An exact transcription of the lines from the one holding "The height and" to the end of the entries below, and nothing more, is the required answer. Please omit the pictures.

[Stored items from a collection]
========

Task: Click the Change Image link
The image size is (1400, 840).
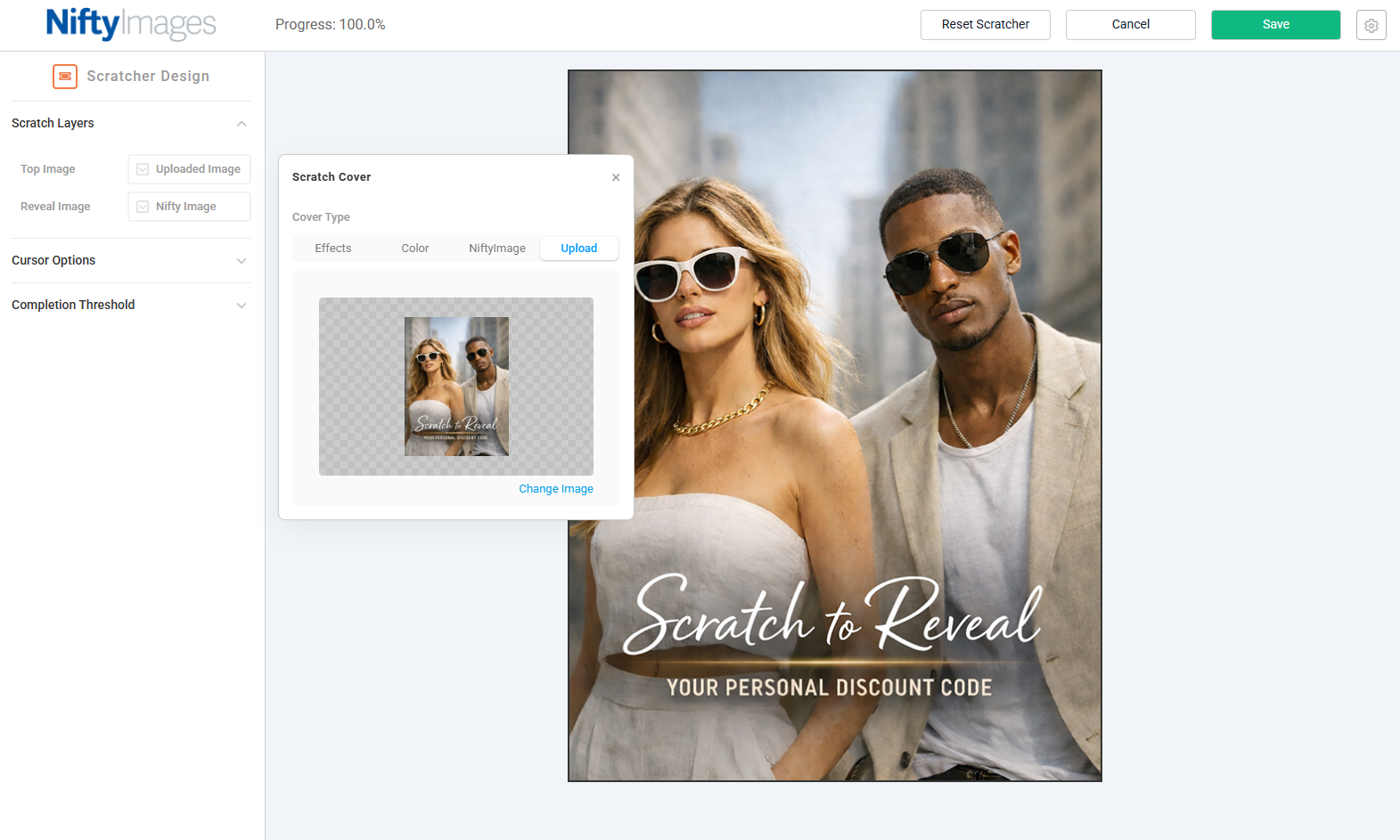Action: click(x=556, y=489)
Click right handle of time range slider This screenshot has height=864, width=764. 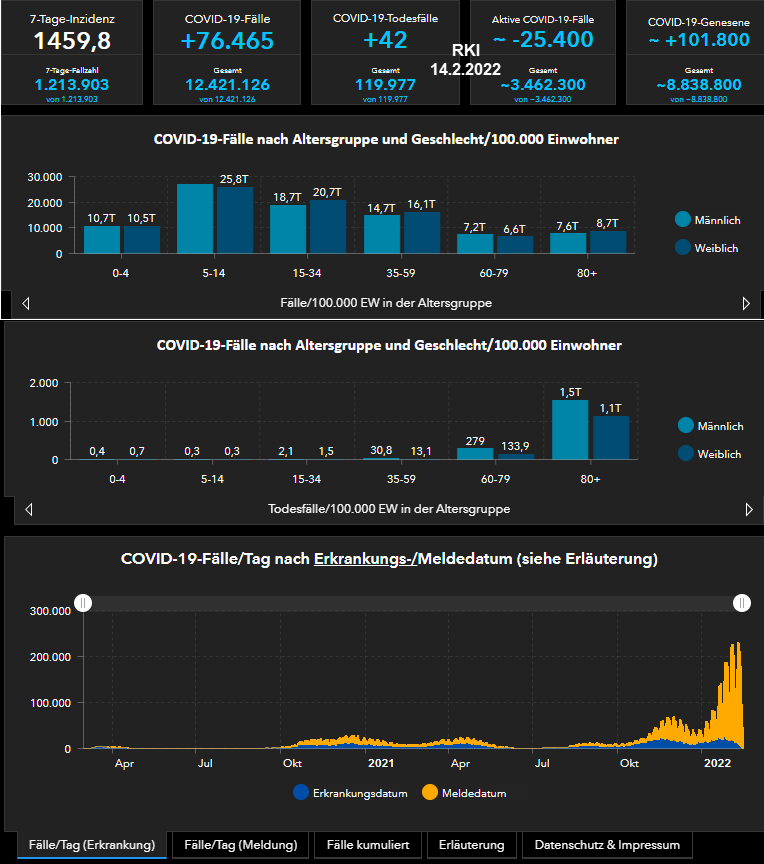coord(742,603)
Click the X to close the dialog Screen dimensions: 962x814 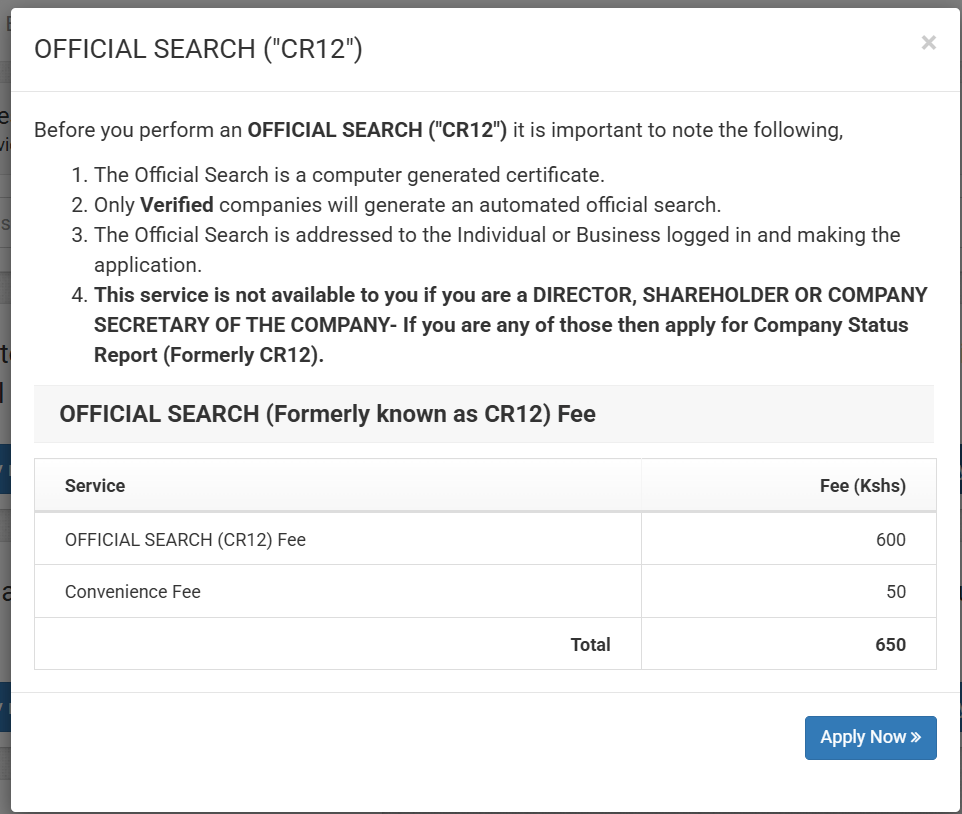[928, 42]
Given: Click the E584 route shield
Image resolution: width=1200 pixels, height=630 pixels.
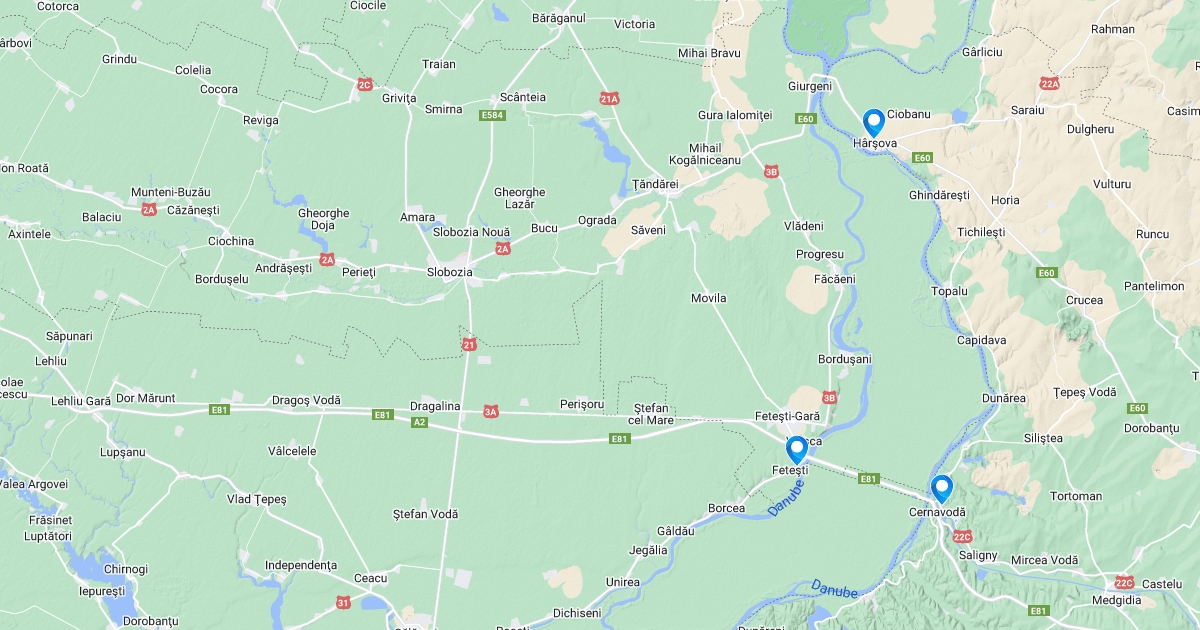Looking at the screenshot, I should point(492,115).
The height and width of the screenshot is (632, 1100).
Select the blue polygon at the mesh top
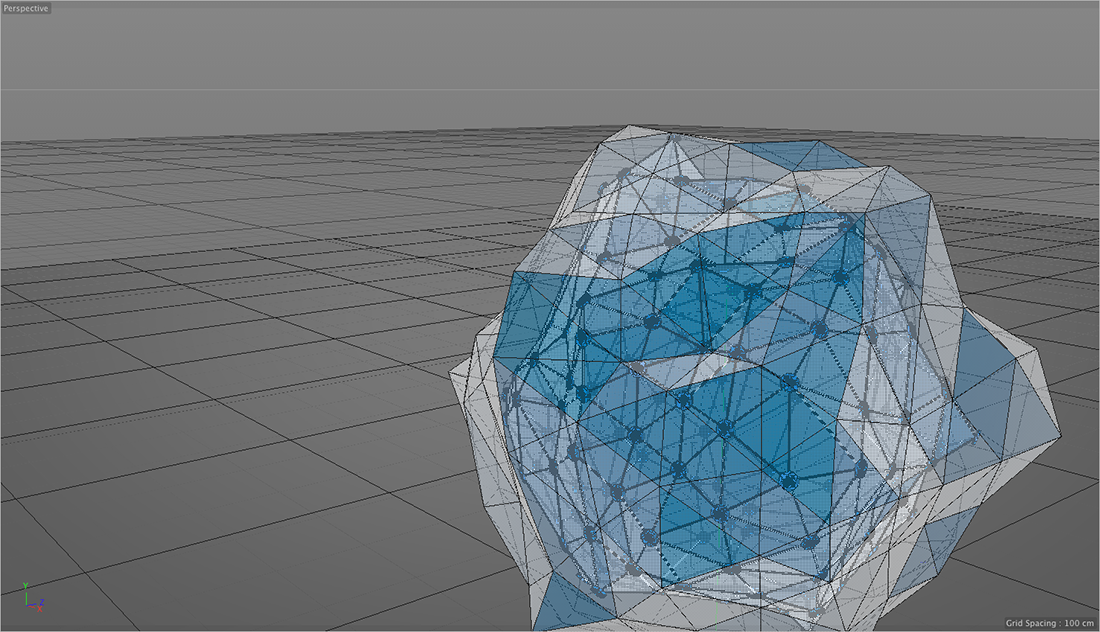click(x=790, y=157)
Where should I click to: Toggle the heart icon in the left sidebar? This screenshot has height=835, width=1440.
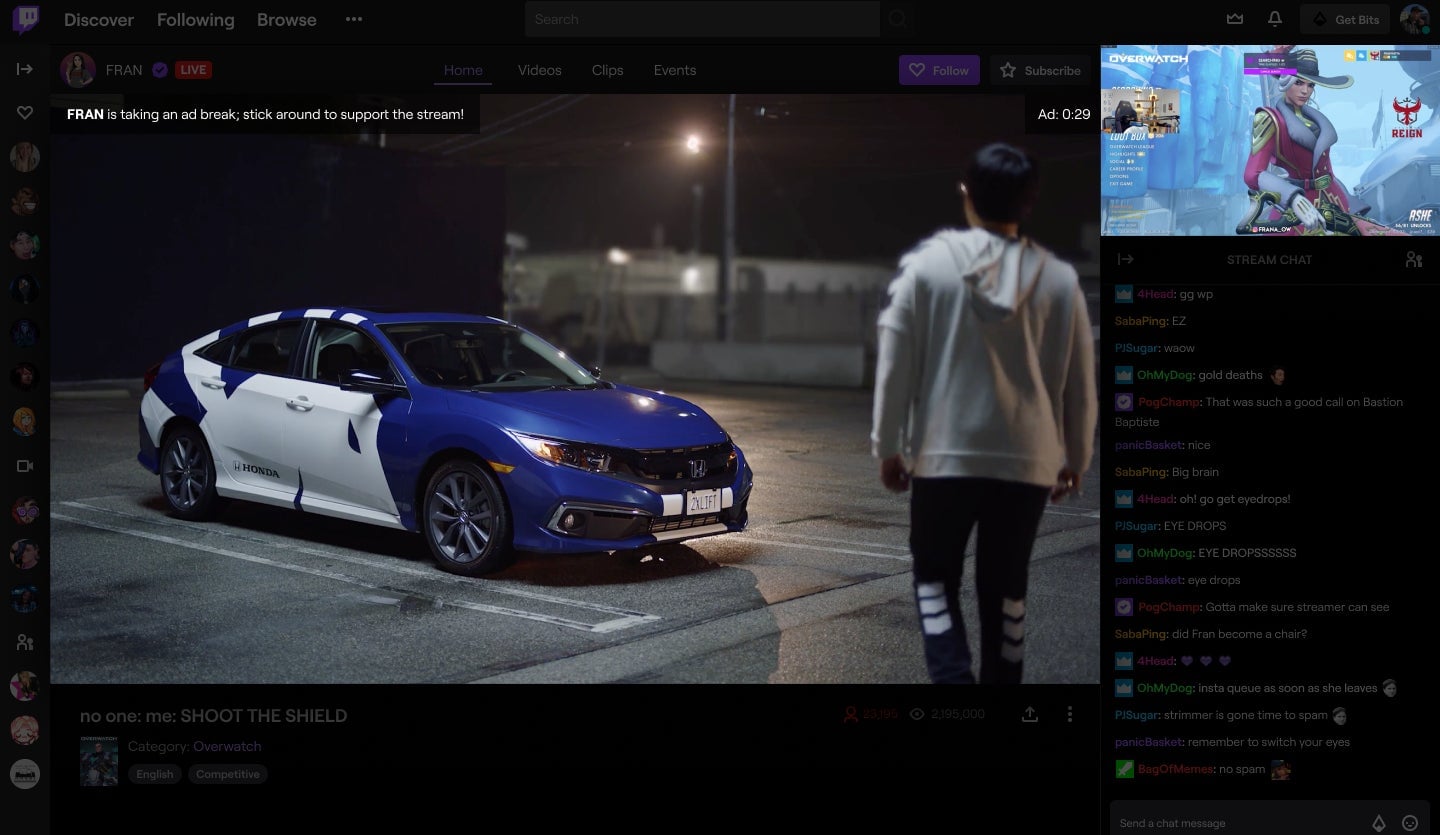[x=24, y=113]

========

■ **Expected answer**
The height and width of the screenshot is (632, 1100).
Select the blue polygon at the mesh top
click(x=790, y=157)
Where should I click to: Toggle the heart icon in the left sidebar? This screenshot has height=835, width=1440.
[x=24, y=113]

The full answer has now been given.